_OBJETIVO_: Cita al pie de la letra el fragmento del pasaje sobre la parábola del gran banquete que comienza en "Estas últimas palabras" y termina en "despreciado su invitación.".

_PASAJE SELECCIONADO_:
-- -- --

Primeramente se invita a los pobres que se hallan por las calles y plazas. No tienen casa, pero por lo menos viven resguardados por los muros de la ciudad. Los tullidos, los ciegos y los cojos son excluidos de la comunidad cultual por los judíos (14,13). Los nuevos comensales no han de ser sencillamente invitados: hay que traerlos. No les cabe en la cabeza que puedan ser invitados a un banquete, ni siquiera se atreven a ir cuando oyen la invitación; es preciso llevarlos. Hay que darse prisa, pues el tiempo apremia, el banquete está preparado.

La segunda invitación va dirigida a los que vagan por los caminos en los alrededores de la ciudad. Los caminos del campo están limitados por cercas. Los extraños que acampan por allá, que no tienen derecho de ciudadanía en la ciudad, tienen que ser traídos a la fuerza. Según la cortesía oriental, hasta los más pobres deben resistirse a toda invitación hasta que tomados de la mano y con suave violencia (24,29) se los introduzca en la casa. Esas gentes, que andan vagando fuera de la ciudad, ¿podrán ahora ir a la ciudad, a un «gran banquete»? Les parece increíble. No se creen dignos.

24 Porque os digo que ninguno de aquellos que estaban invitados ha de probar mi banquete.

Estas últimas palabras de la parábola no las dice ya el amo de casa, sino Jesús. Es como si saliera al proscenio y hablara al público (*). La parábola va avanzando cada vez más hacia Jesús. Primero se habla de «un hombre» (v. 16), luego se dice «el amo de casa» (v21b), y finalmente se lo llama «señor» (v. 23). Jesús mismo pronuncia las palabras conminatorias de la exclusión de los primeros invitados que habían despreciado su invitación.

-- -- --

_ENTRADAS PROPORCIONADAS_:

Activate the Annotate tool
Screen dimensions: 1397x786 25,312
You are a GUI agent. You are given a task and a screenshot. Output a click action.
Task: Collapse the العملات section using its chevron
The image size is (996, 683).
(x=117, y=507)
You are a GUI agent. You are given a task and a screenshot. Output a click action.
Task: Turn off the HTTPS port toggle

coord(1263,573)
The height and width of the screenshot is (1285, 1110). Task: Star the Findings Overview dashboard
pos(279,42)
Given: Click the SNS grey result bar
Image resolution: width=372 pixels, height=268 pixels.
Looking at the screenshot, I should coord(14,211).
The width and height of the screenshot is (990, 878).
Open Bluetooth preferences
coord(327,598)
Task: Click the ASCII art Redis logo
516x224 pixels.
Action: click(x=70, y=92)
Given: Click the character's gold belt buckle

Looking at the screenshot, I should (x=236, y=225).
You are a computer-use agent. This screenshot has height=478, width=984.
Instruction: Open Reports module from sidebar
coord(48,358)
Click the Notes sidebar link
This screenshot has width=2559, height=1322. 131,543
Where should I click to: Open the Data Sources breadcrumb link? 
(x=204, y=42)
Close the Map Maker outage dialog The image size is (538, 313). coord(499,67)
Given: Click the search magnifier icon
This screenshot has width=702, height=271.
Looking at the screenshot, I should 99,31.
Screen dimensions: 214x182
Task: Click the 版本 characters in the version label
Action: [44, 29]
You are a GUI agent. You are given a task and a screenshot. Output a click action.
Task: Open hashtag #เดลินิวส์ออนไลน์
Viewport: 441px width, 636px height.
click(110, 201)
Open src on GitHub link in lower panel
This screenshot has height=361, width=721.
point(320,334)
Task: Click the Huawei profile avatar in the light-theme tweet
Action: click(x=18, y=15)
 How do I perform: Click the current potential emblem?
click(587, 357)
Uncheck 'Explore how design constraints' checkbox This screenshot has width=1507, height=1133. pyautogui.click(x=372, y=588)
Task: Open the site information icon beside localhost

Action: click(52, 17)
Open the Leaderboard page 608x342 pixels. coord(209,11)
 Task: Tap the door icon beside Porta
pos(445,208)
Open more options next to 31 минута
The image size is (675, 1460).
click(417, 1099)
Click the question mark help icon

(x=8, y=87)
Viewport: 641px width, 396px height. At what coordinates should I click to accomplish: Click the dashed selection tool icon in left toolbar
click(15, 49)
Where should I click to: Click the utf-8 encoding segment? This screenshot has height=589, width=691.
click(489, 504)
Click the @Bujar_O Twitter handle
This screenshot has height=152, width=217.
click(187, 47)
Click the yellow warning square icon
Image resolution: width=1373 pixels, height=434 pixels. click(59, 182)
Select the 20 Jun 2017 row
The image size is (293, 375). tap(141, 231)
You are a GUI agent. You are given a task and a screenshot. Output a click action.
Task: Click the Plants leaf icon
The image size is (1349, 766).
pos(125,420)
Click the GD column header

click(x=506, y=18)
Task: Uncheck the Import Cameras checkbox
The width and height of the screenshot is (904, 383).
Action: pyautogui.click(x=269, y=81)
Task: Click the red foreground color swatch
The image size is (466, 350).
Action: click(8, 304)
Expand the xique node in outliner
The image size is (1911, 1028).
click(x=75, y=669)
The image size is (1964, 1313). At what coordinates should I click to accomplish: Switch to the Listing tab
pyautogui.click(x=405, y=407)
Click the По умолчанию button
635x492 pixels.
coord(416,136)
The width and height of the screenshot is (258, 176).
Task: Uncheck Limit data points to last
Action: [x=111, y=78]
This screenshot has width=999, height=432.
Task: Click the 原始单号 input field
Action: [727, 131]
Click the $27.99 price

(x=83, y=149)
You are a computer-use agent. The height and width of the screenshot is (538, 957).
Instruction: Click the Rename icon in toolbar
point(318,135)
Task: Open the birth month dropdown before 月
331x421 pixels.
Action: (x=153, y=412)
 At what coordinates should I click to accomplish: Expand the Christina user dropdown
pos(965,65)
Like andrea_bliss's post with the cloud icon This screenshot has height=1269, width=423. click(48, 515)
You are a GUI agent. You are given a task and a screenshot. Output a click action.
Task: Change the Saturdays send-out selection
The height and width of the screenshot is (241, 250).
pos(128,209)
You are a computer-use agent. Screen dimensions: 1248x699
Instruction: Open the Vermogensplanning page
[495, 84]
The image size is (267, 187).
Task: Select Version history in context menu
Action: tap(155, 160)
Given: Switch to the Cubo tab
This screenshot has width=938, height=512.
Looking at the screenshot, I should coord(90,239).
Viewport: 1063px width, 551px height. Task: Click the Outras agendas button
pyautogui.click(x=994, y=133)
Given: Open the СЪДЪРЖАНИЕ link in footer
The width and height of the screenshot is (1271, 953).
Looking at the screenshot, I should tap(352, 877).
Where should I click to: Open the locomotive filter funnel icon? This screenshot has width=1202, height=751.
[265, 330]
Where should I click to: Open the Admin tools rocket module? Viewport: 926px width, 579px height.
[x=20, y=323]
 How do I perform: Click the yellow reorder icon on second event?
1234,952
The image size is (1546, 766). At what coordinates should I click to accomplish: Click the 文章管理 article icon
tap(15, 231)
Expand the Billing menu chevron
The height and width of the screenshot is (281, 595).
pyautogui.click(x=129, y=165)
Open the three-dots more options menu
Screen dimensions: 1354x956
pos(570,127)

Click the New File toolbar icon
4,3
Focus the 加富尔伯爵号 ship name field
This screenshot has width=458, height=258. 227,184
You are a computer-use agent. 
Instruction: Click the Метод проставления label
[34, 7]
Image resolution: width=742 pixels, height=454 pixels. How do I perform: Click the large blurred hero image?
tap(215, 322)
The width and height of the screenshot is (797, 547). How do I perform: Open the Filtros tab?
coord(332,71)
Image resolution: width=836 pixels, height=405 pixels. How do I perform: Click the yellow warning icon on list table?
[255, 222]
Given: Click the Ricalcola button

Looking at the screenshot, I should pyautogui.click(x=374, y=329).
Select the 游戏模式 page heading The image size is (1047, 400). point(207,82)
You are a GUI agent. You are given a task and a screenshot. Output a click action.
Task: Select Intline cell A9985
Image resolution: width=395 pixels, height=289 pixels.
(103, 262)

-- -- --

_SOLUCIÓN DEL EJERCICIO_:
Estas últimas palabras de la parábola no las dice ya el amo de casa, sino Jesús. Es como si saliera al proscenio y hablara al público (*). La parábola va avanzando cada vez más hacia Jesús. Primero se habla de «un hombre» (v. 16), luego se dice «el amo de casa» (v21b), y finalmente se lo llama «señor» (v. 23). Jesús mismo pronuncia las palabras conminatorias de la exclusión de los primeros invitados que habían despreciado su invitación.